What to do » Lines with "Follow": how many are there in the listing below? Reply with the number only.

Given records »
[Start of section]

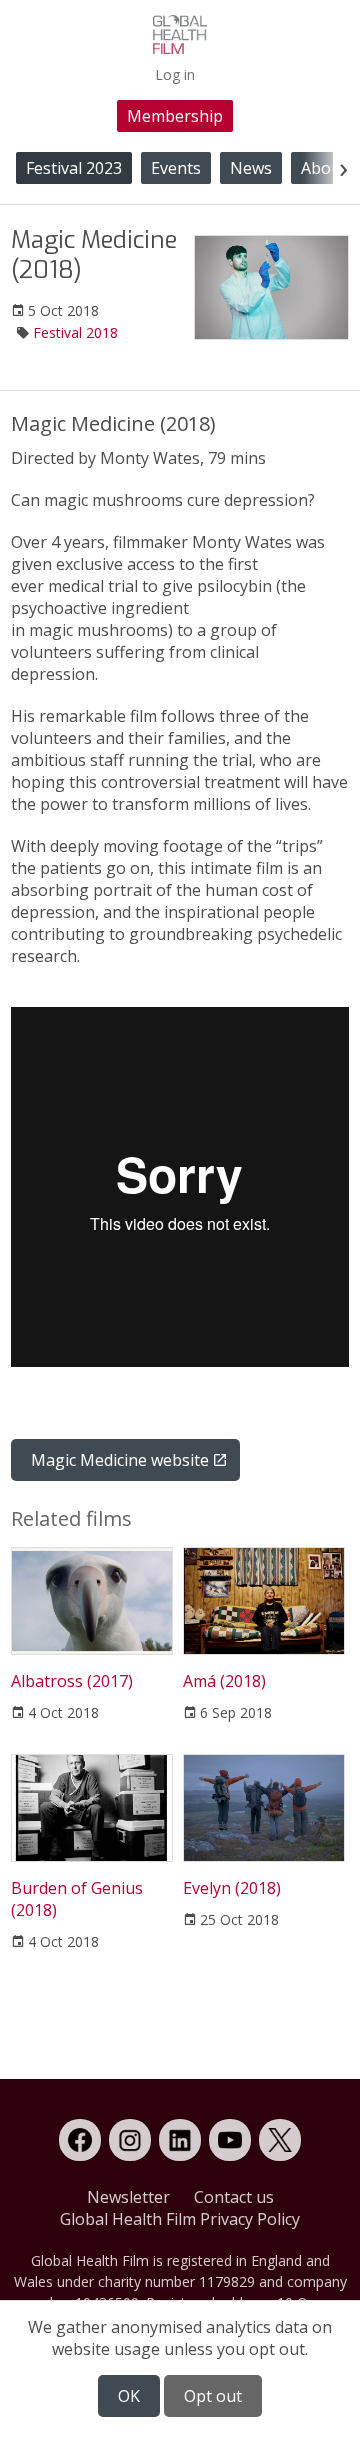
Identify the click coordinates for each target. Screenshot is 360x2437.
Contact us (234, 2197)
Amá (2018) (224, 1681)
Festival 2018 (75, 332)
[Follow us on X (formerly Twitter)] (280, 2140)
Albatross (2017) (72, 1681)
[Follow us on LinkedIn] (180, 2140)
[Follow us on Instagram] (130, 2140)
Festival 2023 (74, 168)
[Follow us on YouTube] (230, 2140)
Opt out (213, 2396)
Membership (175, 116)
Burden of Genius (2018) (77, 1899)
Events (176, 168)
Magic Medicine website (120, 1460)
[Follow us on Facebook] (80, 2140)
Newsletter (128, 2197)
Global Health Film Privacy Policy (180, 2219)
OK (129, 2396)
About (324, 168)
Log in (175, 74)
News (251, 168)
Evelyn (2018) (232, 1888)
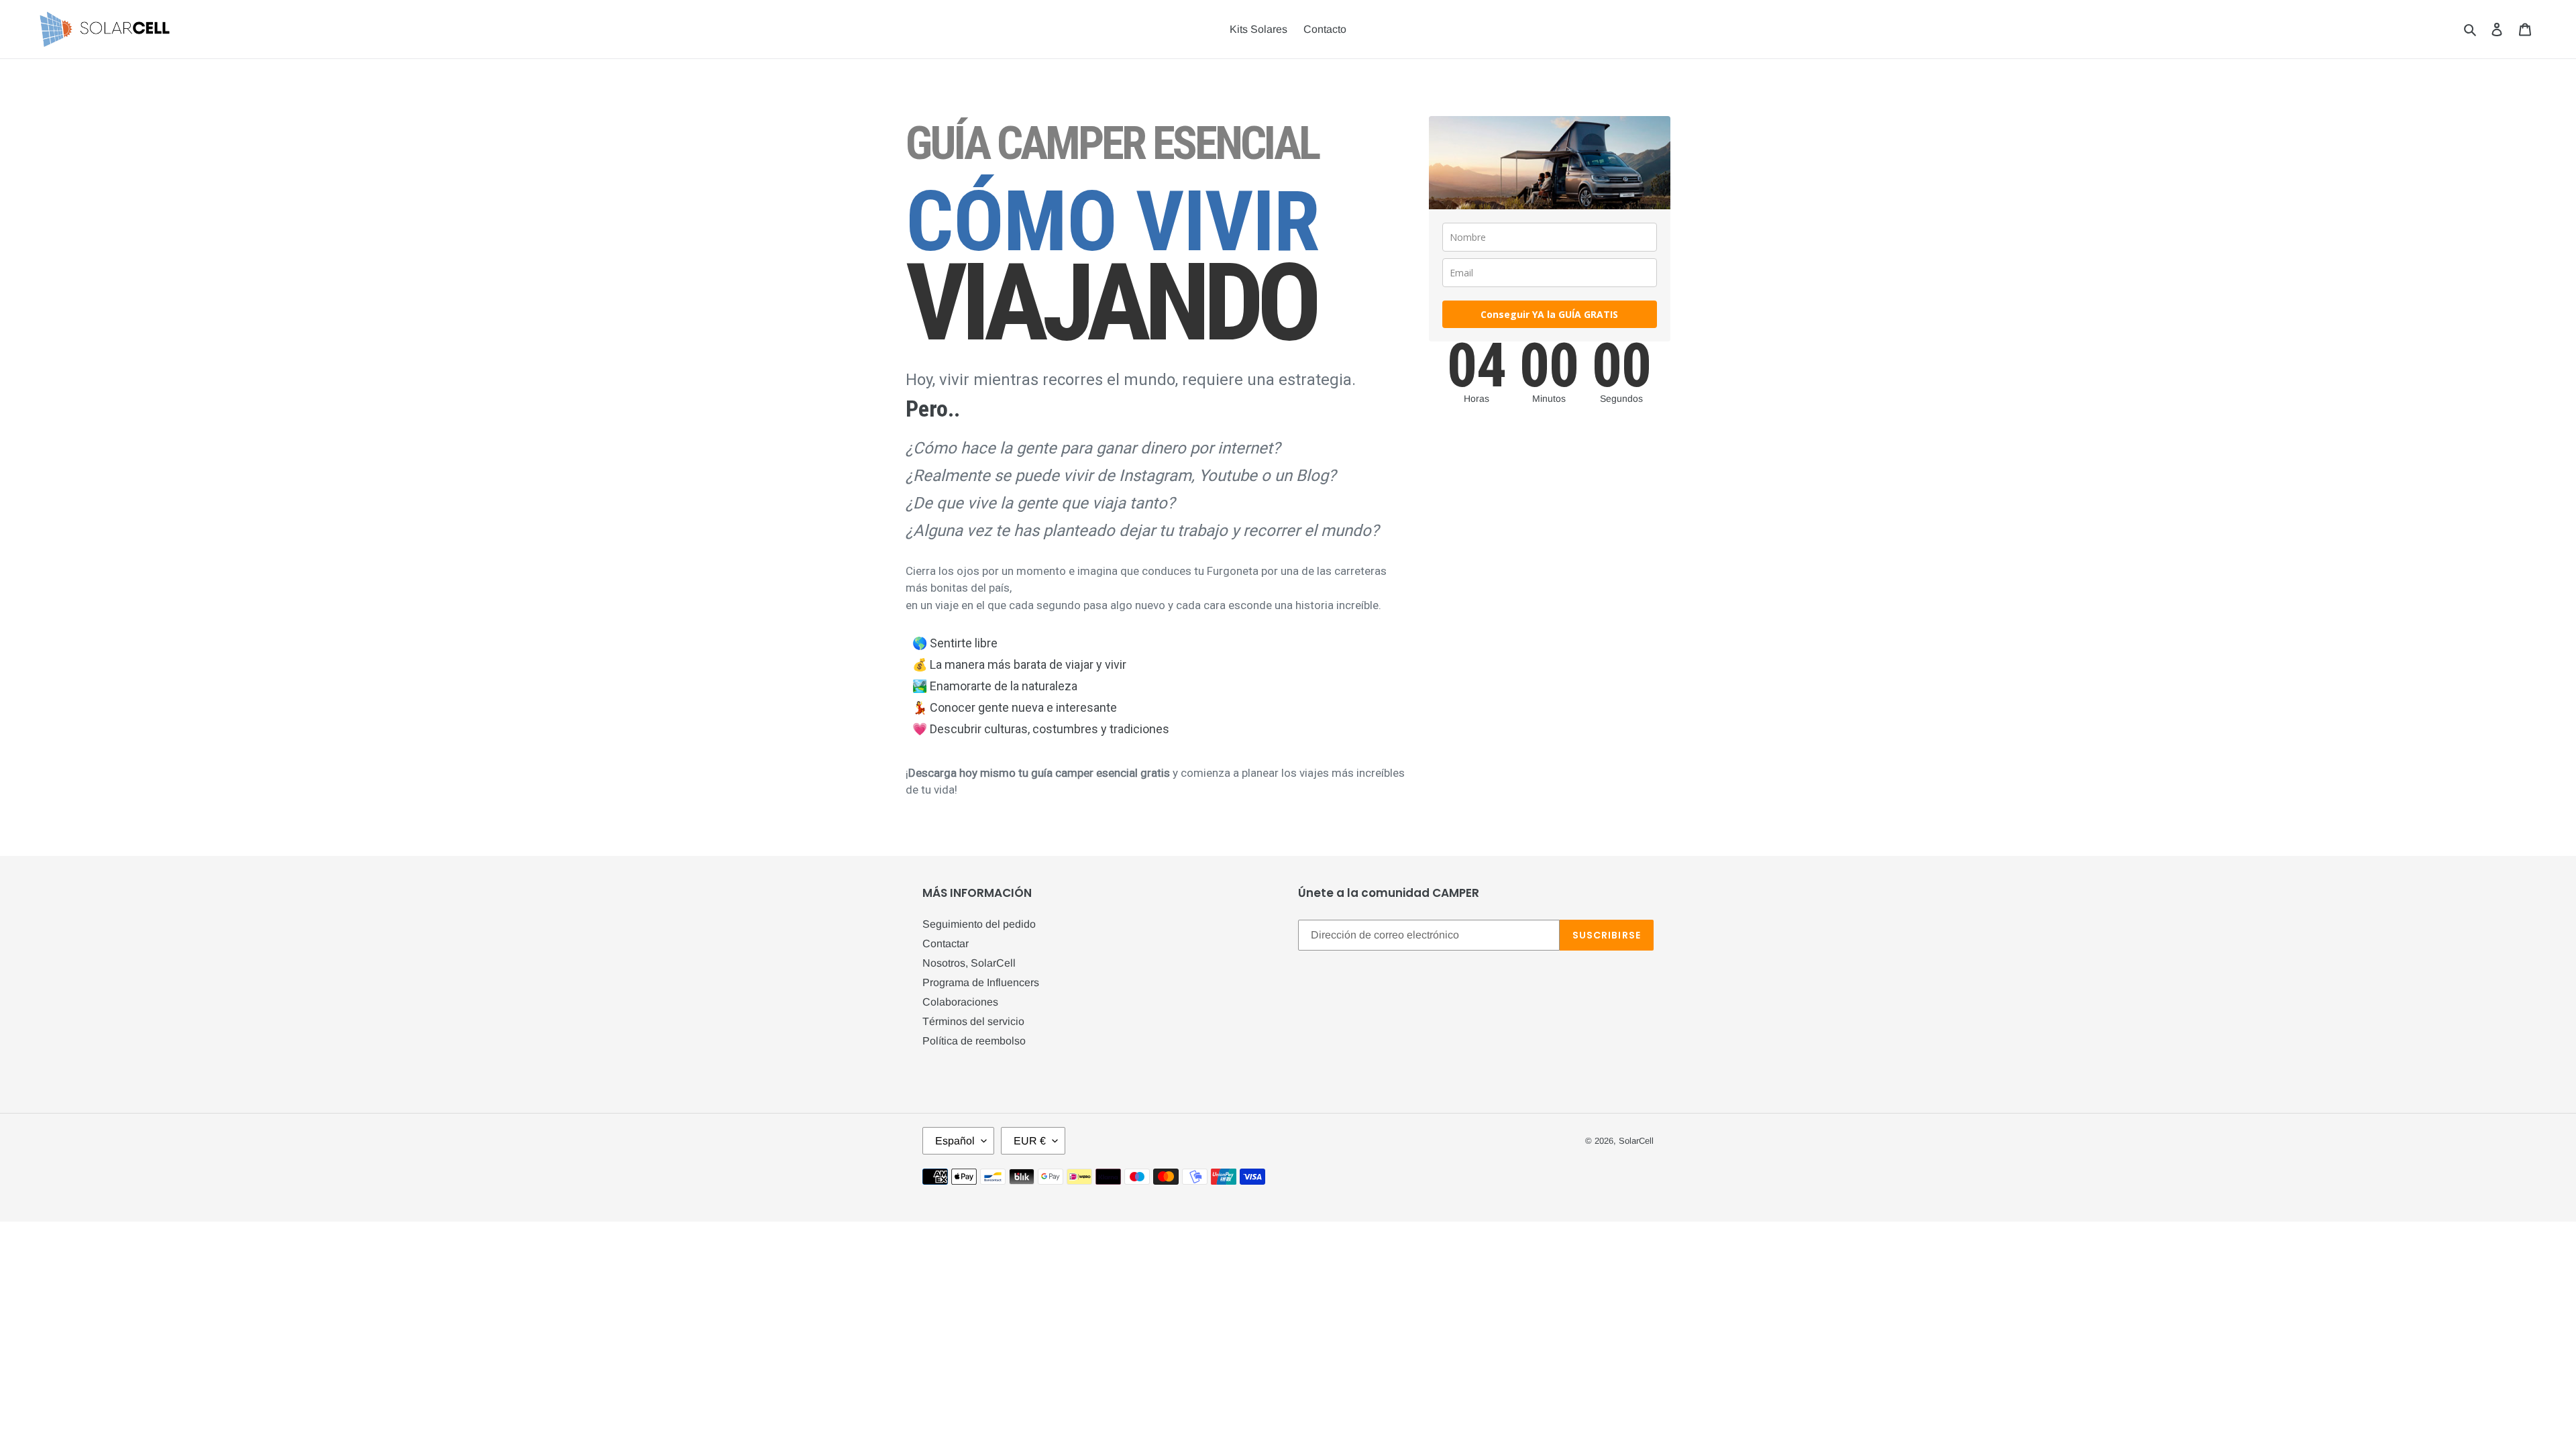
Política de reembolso (974, 1040)
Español (955, 1140)
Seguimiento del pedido (979, 924)
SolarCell (1636, 1141)
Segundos (1621, 399)
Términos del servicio (973, 1021)
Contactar (945, 943)
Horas (1476, 399)
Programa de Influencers (980, 982)
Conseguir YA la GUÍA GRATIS (1549, 314)
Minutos (1549, 399)
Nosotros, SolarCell (969, 963)
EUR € (1030, 1140)
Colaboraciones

[End of section]

Reply to the task » 5